▸ **YOUR GOAL**
In the text below on superconducting conductors, what share of a superconducting cable's cross-section do the superconducting cores generally occupy?

▸ **PROVIDED TEXT**
---
Reexamination Certificate

active

06508888

ABSTRACT:

1. Field of the Invention
The invention relates to superconducting conductors such as single strand wires or superconducting cables comprising an aluminum based cryogenic stabilizer.
Unless mentioned otherwise, compositions are expressed as values by weight.
2. Description of Related Art
The use of very high magnetic fields of several teslas for applications such as magnetic levitation of vehicles, nuclear magnetic resonance (NMR) or physics of elementary particles, requires the use of superconducting conductors, especially in the form of cables, capable of carrying high current densities, typically greater than 10
5
A/cm
2
with very low energy losses. The conductors of this type, the most frequently used of which are niobium alloy based conductors such as Nb—Ti, and occasionally Nb—Zr, are only superconducting below a very low critical temperature Tc such that cooling with liquid helium is necessary, and they only remain superconducting if the magnetic field applied to them does not exceed a critical value Hc. Therefore, it is essential to make sure that no localized thermal, mechanical or magnetic disturbance could cause a local loss of superconductivity and propagate throughout the conductor possibly causing irreversible degradation.
For these reasons, superconducting cables are usually composed of a large number of superconducting filaments with a small individual cross-sectional area (typically Ø<50 &mgr;m) embedded in a metallic matrix, thus forming a “superconducting core” and encased in a metal with high electrical and thermal conductivity such as copper or aluminum, that can quickly transfer heat to the liquid helium bath and mechanically protect the filaments, particularly during shaping operations. These operations comprise successive mechanical working steps (such as extrusion or drawing) and heat treatments (such as annealing) that can give good electrical and thermal contact between the superconducting core and the said encasing metal, which is known under the term “stabilizing casing (or cladding)” or “cryogenic stabilizer” or simply “stabilizer”. In general, superconducting cores occupy 10 to 40% of the cross-section of the superconducting cables and the stabilizing casing occupies 60 to 90%. The superconducting filaments are generally made of a niobium alloy such as NbTi. The said metallic matrix has good electrical and thermal conductivities and keeps the filaments together and provides mechanical protection for them during the cable manufacturing steps. It is usually made of copper or a high purity copper alloy, and less frequently aluminum or a high purity aluminum alloy (at least 99.999% of aluminum).
---
▸ **PROVIDED MATERIAL**
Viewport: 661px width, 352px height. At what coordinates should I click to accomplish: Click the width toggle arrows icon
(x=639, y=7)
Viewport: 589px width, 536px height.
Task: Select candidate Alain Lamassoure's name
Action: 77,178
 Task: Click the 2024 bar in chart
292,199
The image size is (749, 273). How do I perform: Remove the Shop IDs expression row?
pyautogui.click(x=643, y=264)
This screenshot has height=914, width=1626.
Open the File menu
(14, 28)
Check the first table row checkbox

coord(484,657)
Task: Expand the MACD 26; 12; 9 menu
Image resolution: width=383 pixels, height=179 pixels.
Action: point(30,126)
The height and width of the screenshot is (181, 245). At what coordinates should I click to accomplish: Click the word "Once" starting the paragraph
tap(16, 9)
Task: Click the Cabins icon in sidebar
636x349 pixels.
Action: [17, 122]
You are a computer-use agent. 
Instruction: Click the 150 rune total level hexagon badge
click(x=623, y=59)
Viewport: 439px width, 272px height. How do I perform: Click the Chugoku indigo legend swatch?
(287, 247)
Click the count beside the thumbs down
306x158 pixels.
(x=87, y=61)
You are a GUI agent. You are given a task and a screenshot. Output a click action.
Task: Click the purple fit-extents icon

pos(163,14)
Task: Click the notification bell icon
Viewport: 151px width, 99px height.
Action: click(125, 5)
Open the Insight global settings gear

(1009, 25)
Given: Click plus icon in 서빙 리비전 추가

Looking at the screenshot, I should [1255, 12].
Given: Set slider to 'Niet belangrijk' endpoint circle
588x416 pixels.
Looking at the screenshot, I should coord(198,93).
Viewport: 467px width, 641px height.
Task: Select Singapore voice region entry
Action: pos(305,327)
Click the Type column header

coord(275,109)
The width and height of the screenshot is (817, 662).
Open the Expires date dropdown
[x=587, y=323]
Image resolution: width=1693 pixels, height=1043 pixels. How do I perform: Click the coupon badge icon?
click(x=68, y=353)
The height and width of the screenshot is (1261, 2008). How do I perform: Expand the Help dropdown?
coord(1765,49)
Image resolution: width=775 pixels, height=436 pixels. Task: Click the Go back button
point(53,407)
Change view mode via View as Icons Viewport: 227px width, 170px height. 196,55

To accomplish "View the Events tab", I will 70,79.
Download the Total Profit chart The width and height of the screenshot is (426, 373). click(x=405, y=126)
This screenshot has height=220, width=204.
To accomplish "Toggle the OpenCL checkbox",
---
▸ **FINAL RESULT**
10 to 40%